Red-light photo enforcement cameras at another intersection in Berwyn are set to go live this week.

The cameras will monitor drivers traveling north and west at Harlem and Ogden avenues, an intersection shared with the village of Riverside on the northwest and the village of Lyons on the southwest.

Debra Beerup, a spokeswoman for Lombard-based RedSpeed, the company working with the city of Berwyn and the Illinois Department of Transportation to provide the monitoring system, said the cameras were being calibrated Tuesday.

“We’re making sure they’re operating as they should — checking for image clarity as well as accuracy, and once that’s all confirmed, the cameras will officially go live,” she said.

RedSpeed workers were also checking the cameras for possible damage from severe thunderstorms Monday night, Beerup said. 

Harlem and Ogden will be the third intersection monitored by red light photo enforcement cameras.
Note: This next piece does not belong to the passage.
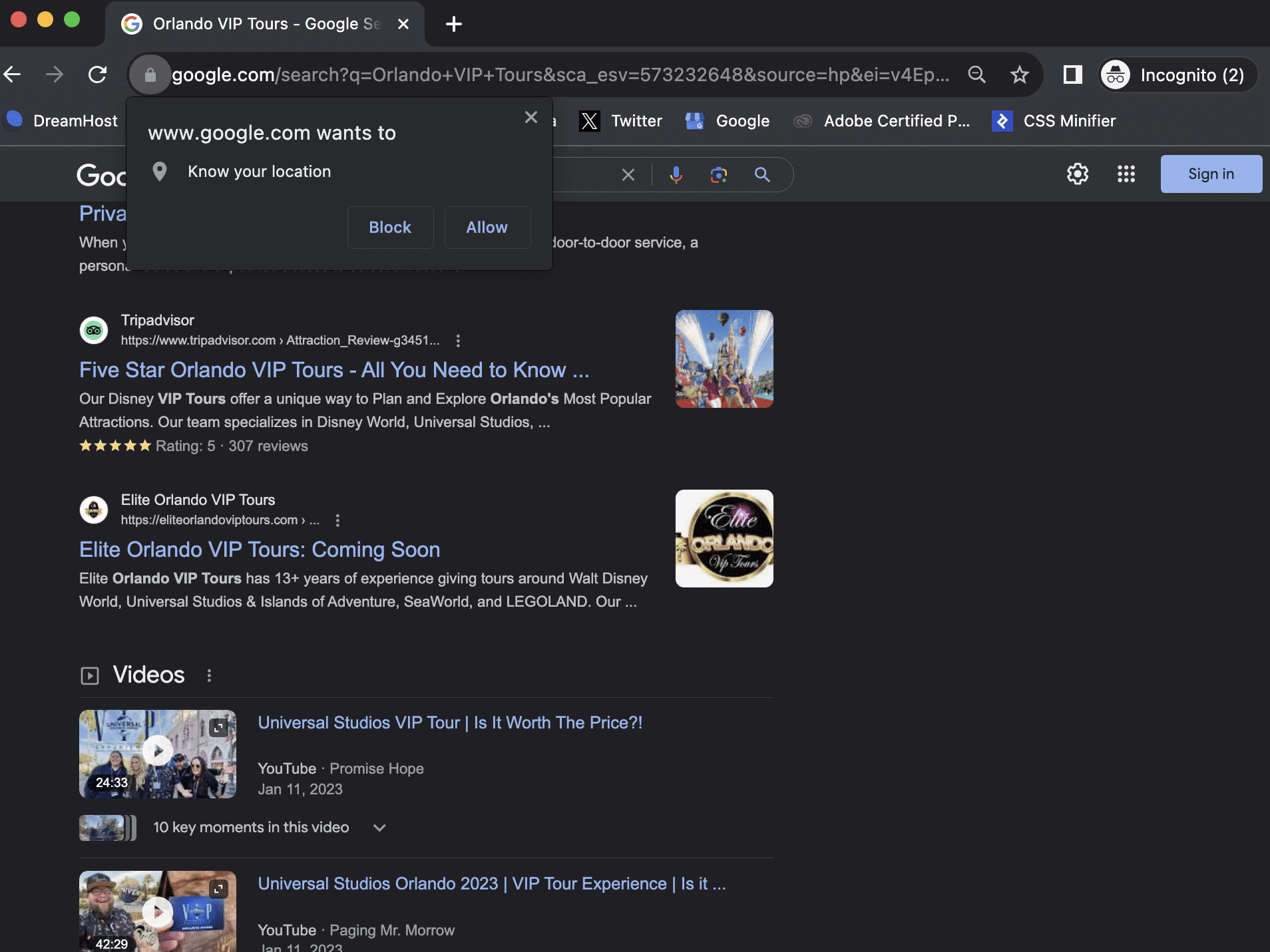Click the voice search microphone icon
1270x952 pixels.
(676, 174)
Such cameras began monitoring in November eastbound traffic at Cermak Road and Ridgeland Avenue as well as at 26th Street and East Avenue.

Berwyn police Cmdr. Claudio Paolucci, who handles violations captured on camera, said most tickets are issued for improper stopping.
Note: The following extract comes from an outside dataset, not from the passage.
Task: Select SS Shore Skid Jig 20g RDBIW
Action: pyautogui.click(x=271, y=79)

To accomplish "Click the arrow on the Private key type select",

“There’s some (drivers) that directly run the light straight through, but the bulk are making a right turn without stopping — that’s the same as rolling through a red light,” he said. “The confusion comes when people think that as long as there is no sign banning a right turn at a given time, they can just roll right through, but you have to stop first and make sure there are no cars coming or pedestrians whenever you complete a right turn at the red.”
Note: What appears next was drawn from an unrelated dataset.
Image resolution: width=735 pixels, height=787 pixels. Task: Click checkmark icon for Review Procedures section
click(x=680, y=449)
Beerup said Berwyn was one of the first communities to receive a permit from IDOT for a new type of system that uses in-ground detection, which is 98 percent accurate, while the more common above-ground detectors are about 60 percent accurate.

“We place these two rows of small sensors in the ground, and when a car goes over the first row, they sense the vehicle, and when it goes over the second row — which is placed right before the white line in the pavement before the stop light — an algorithm is used to determine the speed the car is traveling into the intersection when the traffic light has turned to red to see if has stopped,” Beerup said. “The cameras are only active when the traffic light has gone to red and detect cars that breech that white line to determine how that car has moved; it’s not snapping pictures all the time.”